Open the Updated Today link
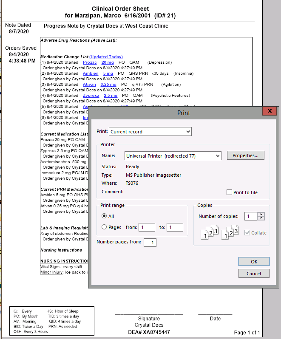Viewport: 281px width, 339px height. [106, 57]
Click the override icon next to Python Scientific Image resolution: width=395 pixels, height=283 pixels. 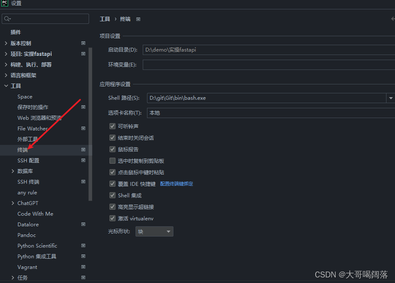[x=84, y=245]
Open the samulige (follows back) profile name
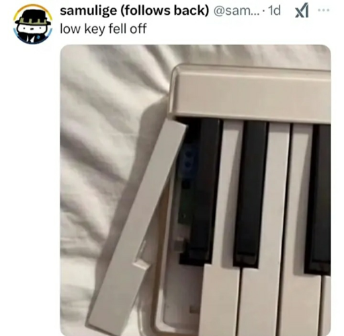This screenshot has height=336, width=344. point(134,11)
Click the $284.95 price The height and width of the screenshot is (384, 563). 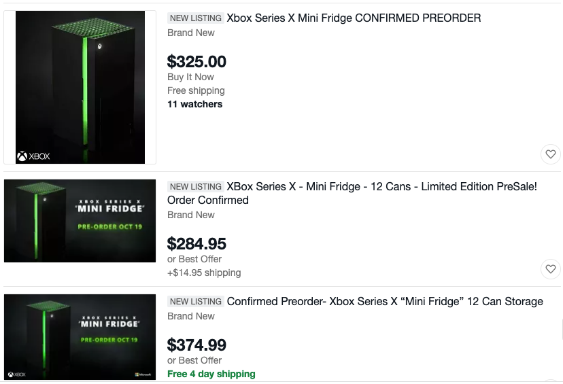197,243
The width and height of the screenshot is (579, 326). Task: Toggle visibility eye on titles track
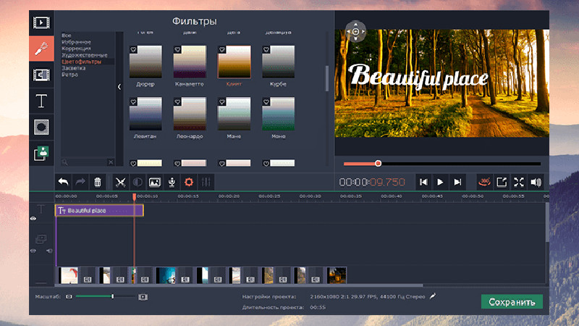(33, 218)
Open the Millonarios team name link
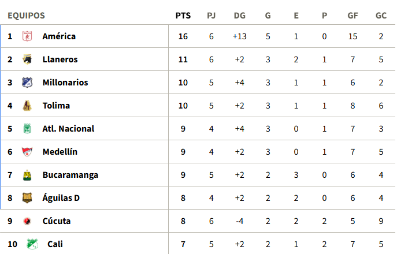 pos(65,83)
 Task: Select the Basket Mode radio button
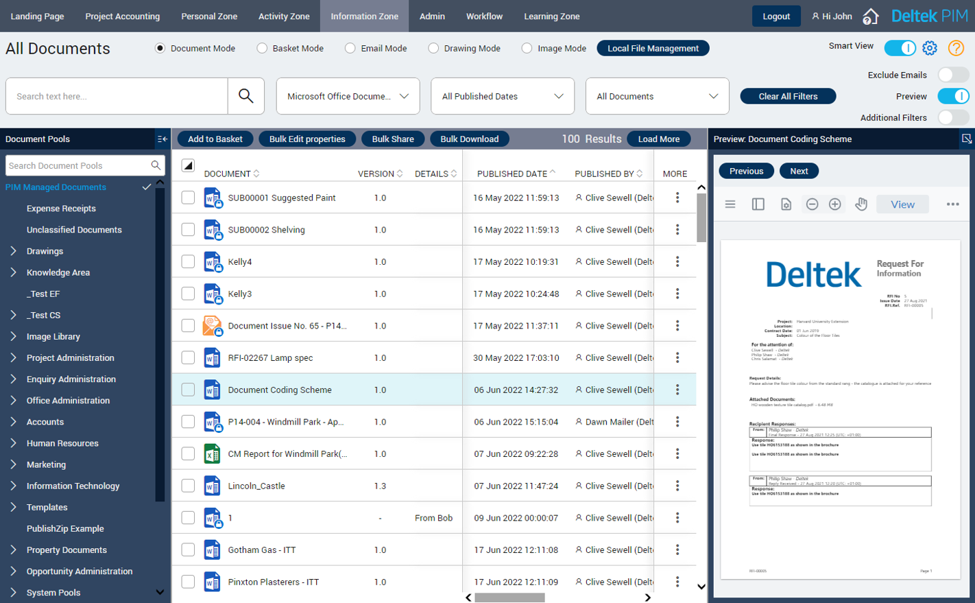(x=262, y=49)
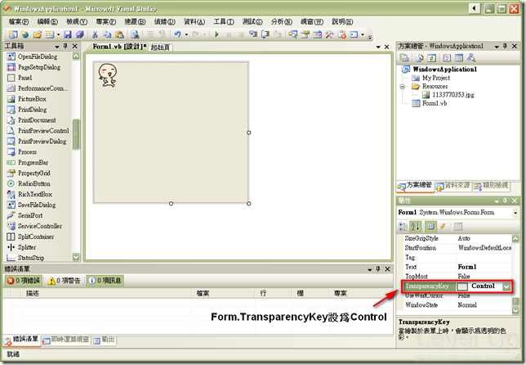Click the smiley picture on the form
Viewport: 526px width, 365px height.
point(108,75)
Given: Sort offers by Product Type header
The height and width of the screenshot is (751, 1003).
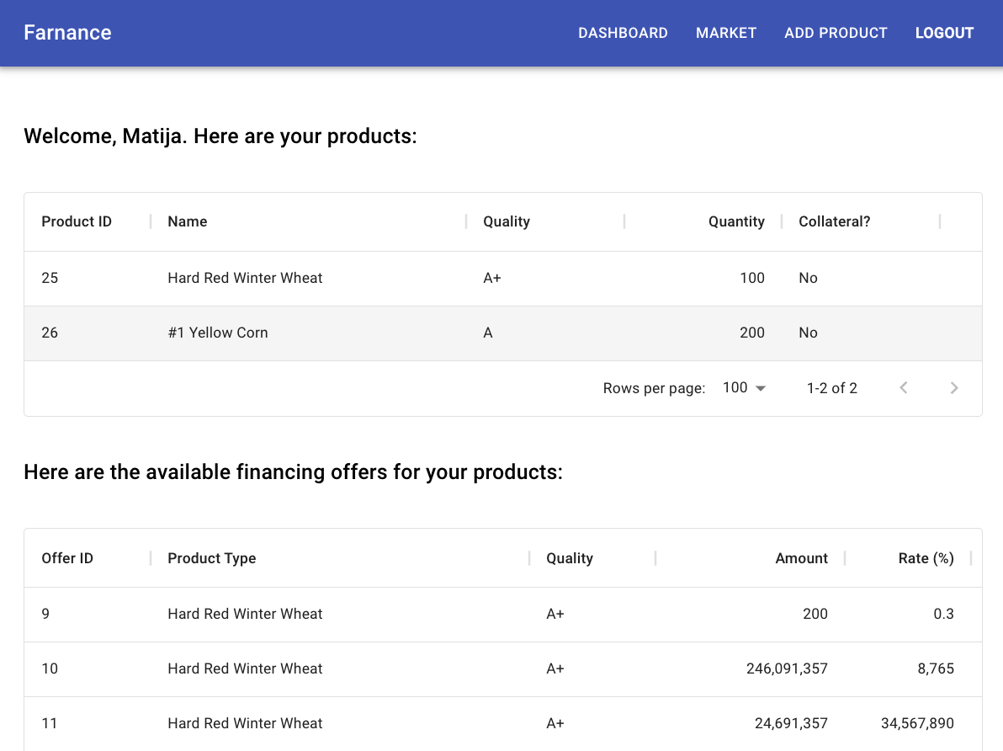Looking at the screenshot, I should [212, 558].
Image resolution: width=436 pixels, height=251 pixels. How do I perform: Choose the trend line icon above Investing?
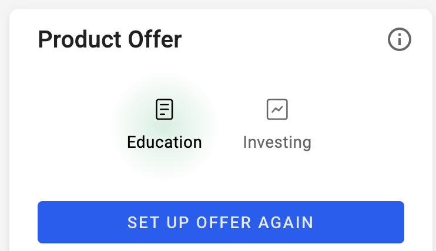point(277,110)
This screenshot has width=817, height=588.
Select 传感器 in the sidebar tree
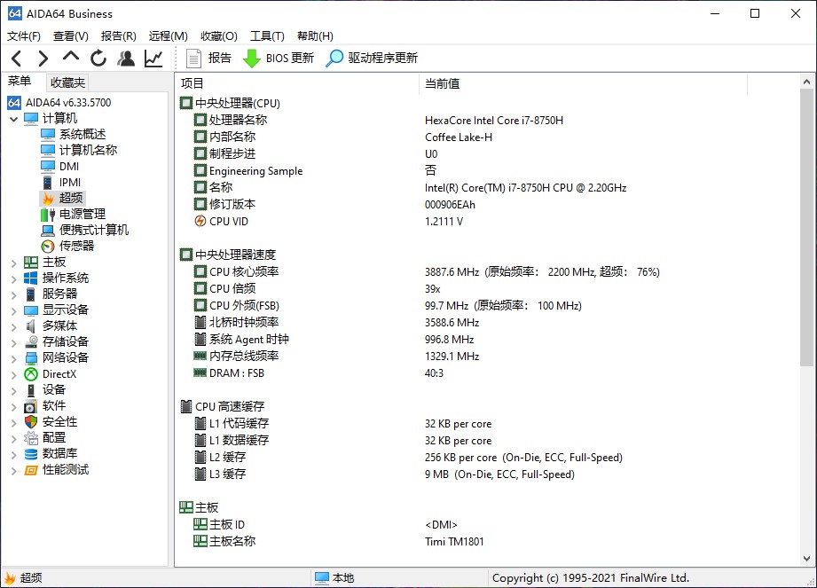pyautogui.click(x=76, y=246)
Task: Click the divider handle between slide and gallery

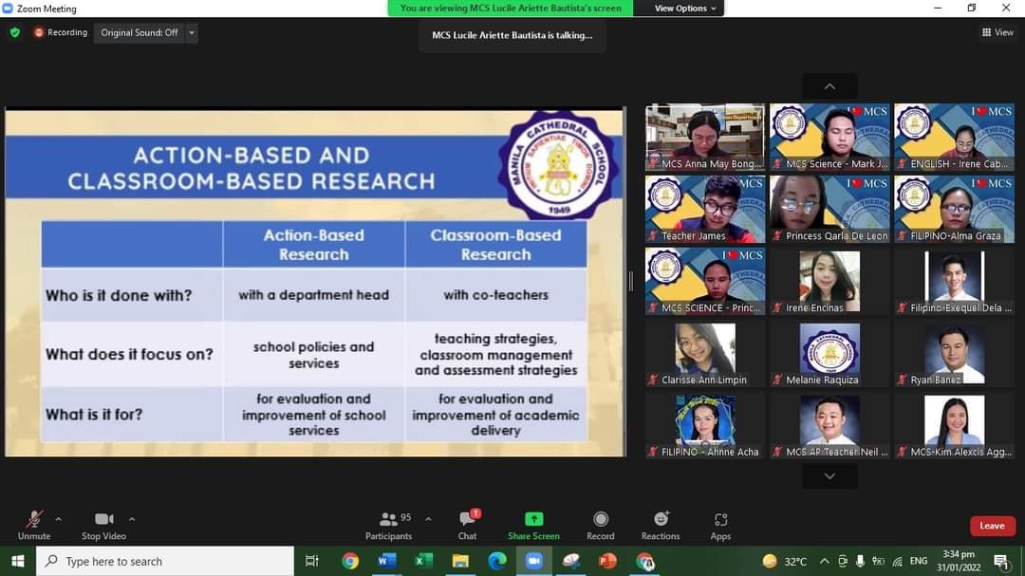Action: coord(632,281)
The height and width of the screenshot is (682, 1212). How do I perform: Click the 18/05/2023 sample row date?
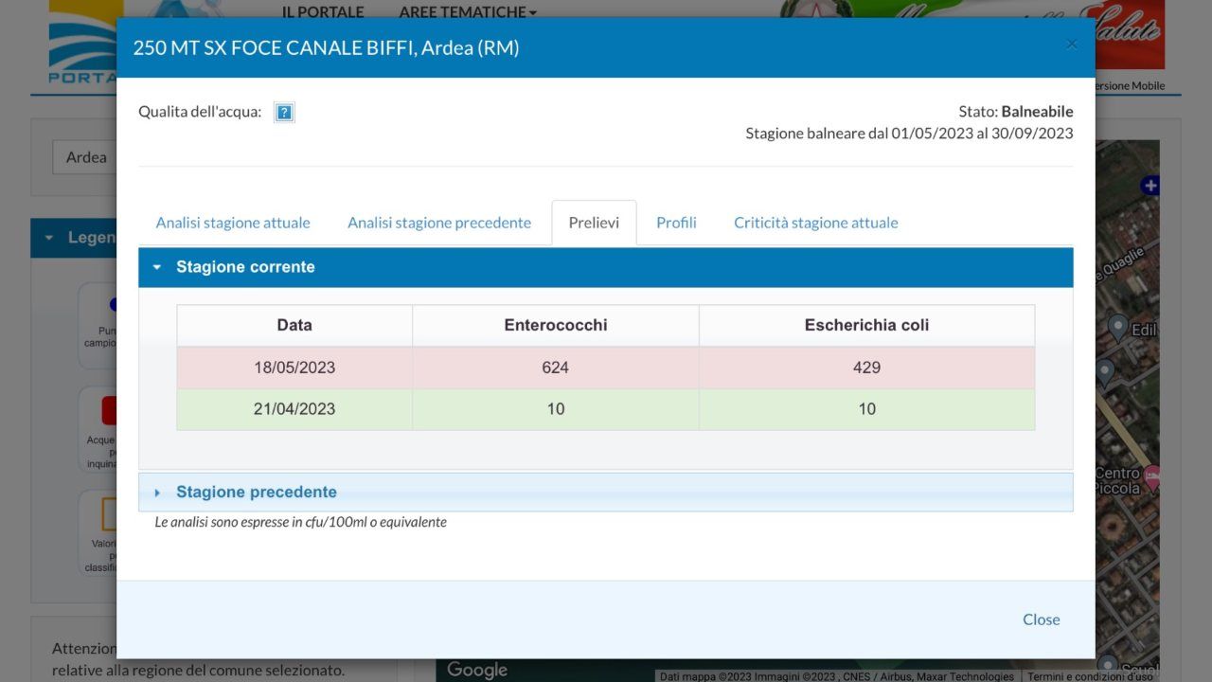294,368
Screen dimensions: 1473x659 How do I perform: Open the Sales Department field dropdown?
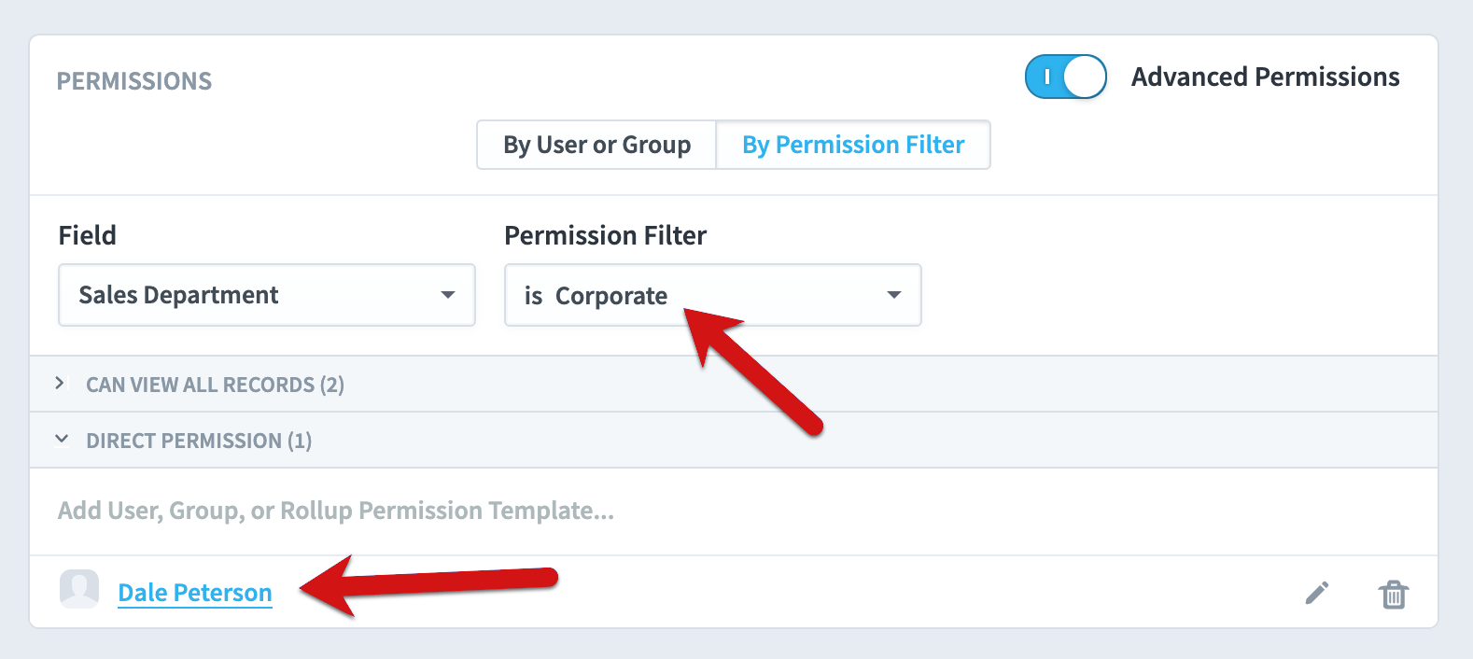267,295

★ ★ ★ ★

• Your task
Beginning at the line with "Task: Click the", reproduce word for word each line through the last line of the records. Include both ends but no pictures.

• Reply to the task
Task: Click the divider handle between slide and gallery

Action: coord(632,281)
The height and width of the screenshot is (682, 1212). How do I perform: Click the 18/05/2023 sample row date?
294,368
Screen dimensions: 1473x659 How do I perform: Open the Sales Department field dropdown?
267,295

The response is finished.